Perante tão grande tragédia, a valentia e a coragem de cavaleiro de Carlos V soçobraram diante do corpo da sua falecida esposa, que não conseguiu ver. O corpo percorreu um cortejo fúnebre acompanhado de perto pelo Imperador e pelo pequeno Filipe, de doze anos. D. Isabel repousaria na cidade onde foi mais feliz, Granada.
Conta-se que chegado o cortejo ao local final, a urna foi aberta para verificação da identidade do corpo. O elevado estado de putrefacção do mesmo provocou a agonia dos presentes e o pasmo: a mulher mais bonita do seu tempo estava irreconhecível. Um nobre ficou de tal forma perturbado que, após a morte da sua esposa, recolheu-se para sempre na Companhia de Jesus, pelo trauma da visão e por não conseguir servir mais a outro senhor.
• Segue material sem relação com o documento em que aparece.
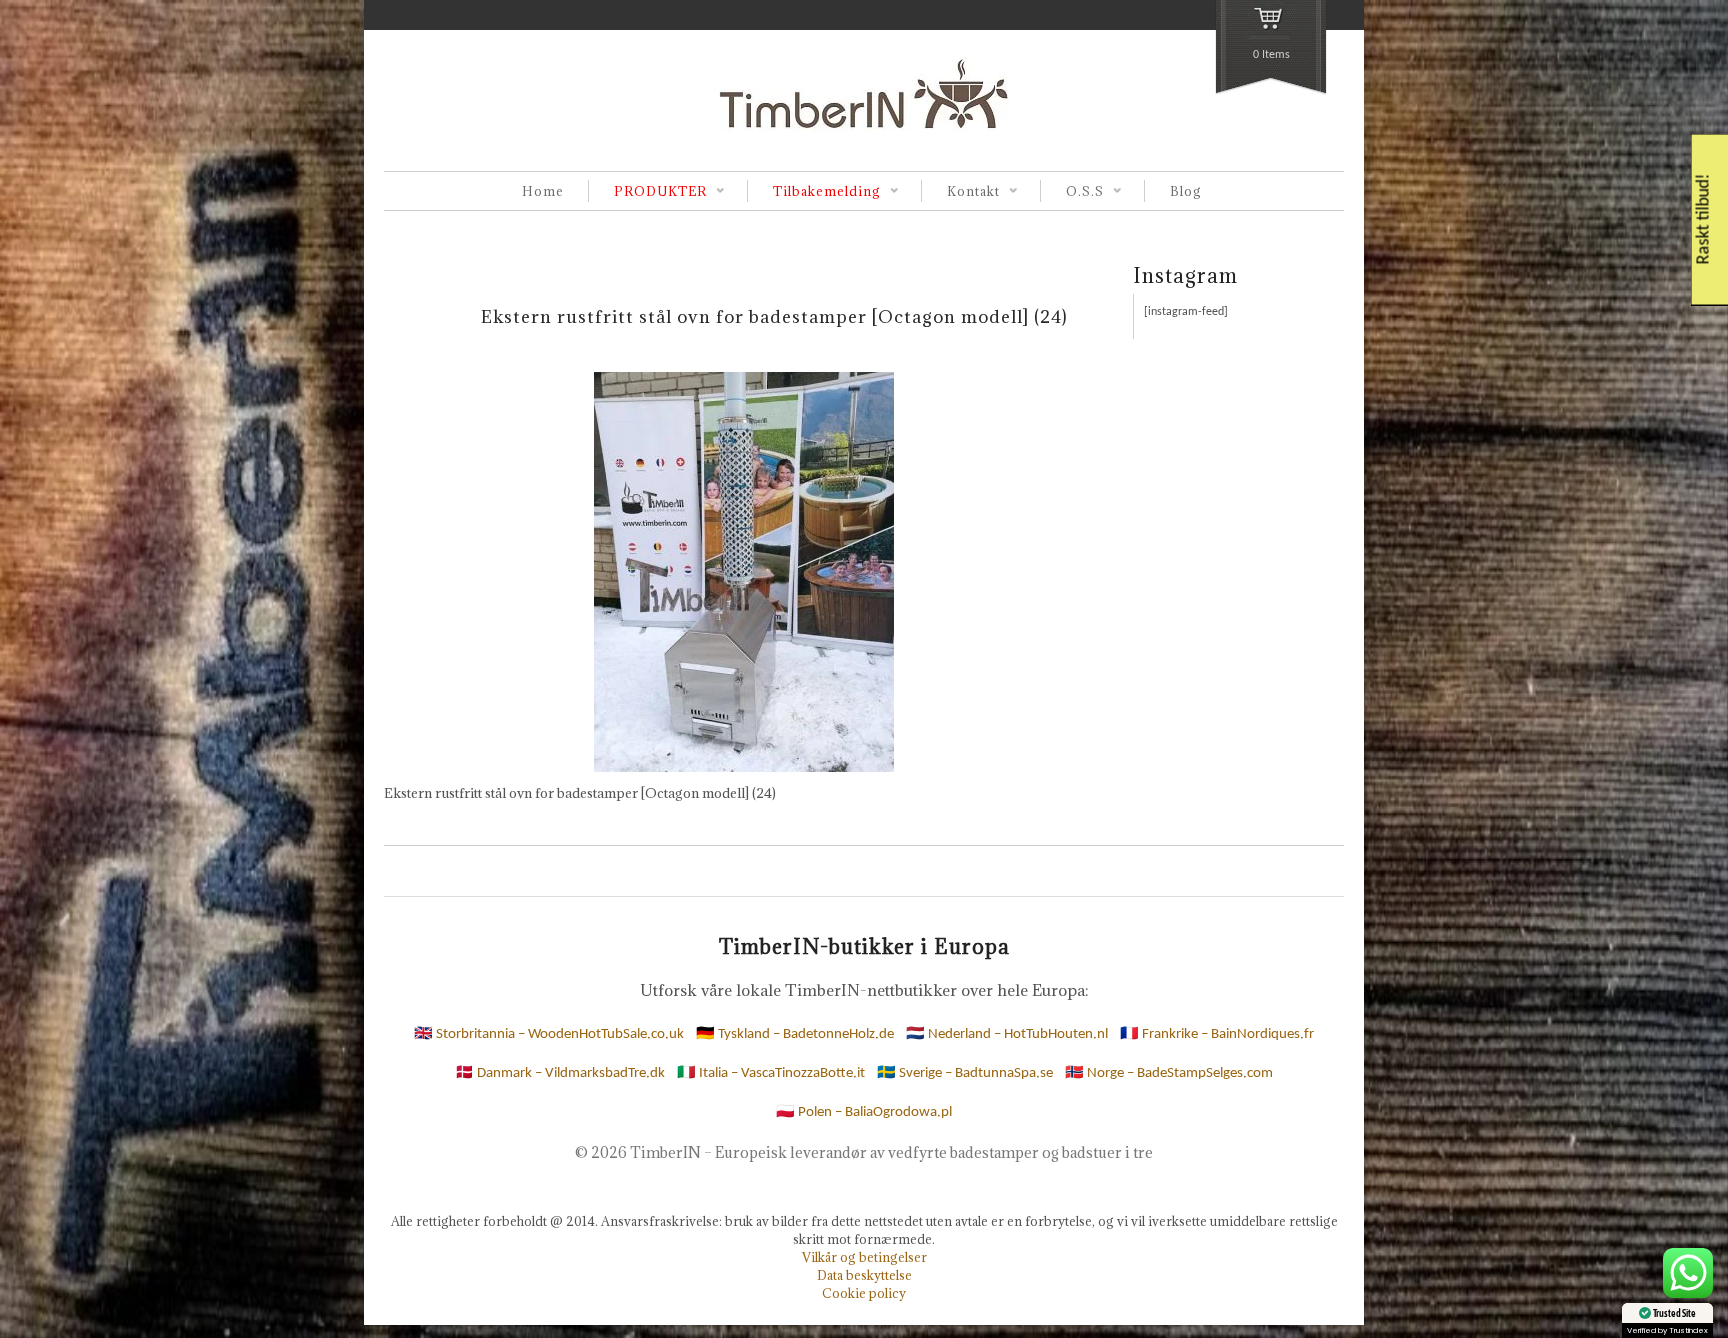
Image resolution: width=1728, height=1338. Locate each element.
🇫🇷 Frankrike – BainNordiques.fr (1217, 1034)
D. Isabel marcaria a história da Europa do século XVI. A memória colectiva perpetuá-la-ia. Jamais renegou as suas origens lusas. Educara o seu filho Filipe, em especial, na língua portuguesa, rodeando-o de aias e amas da sua terra natal. Esses detalhes estimulariam o seu amor pela terra da sua mãe, reino que tanto quis... e conseguiu.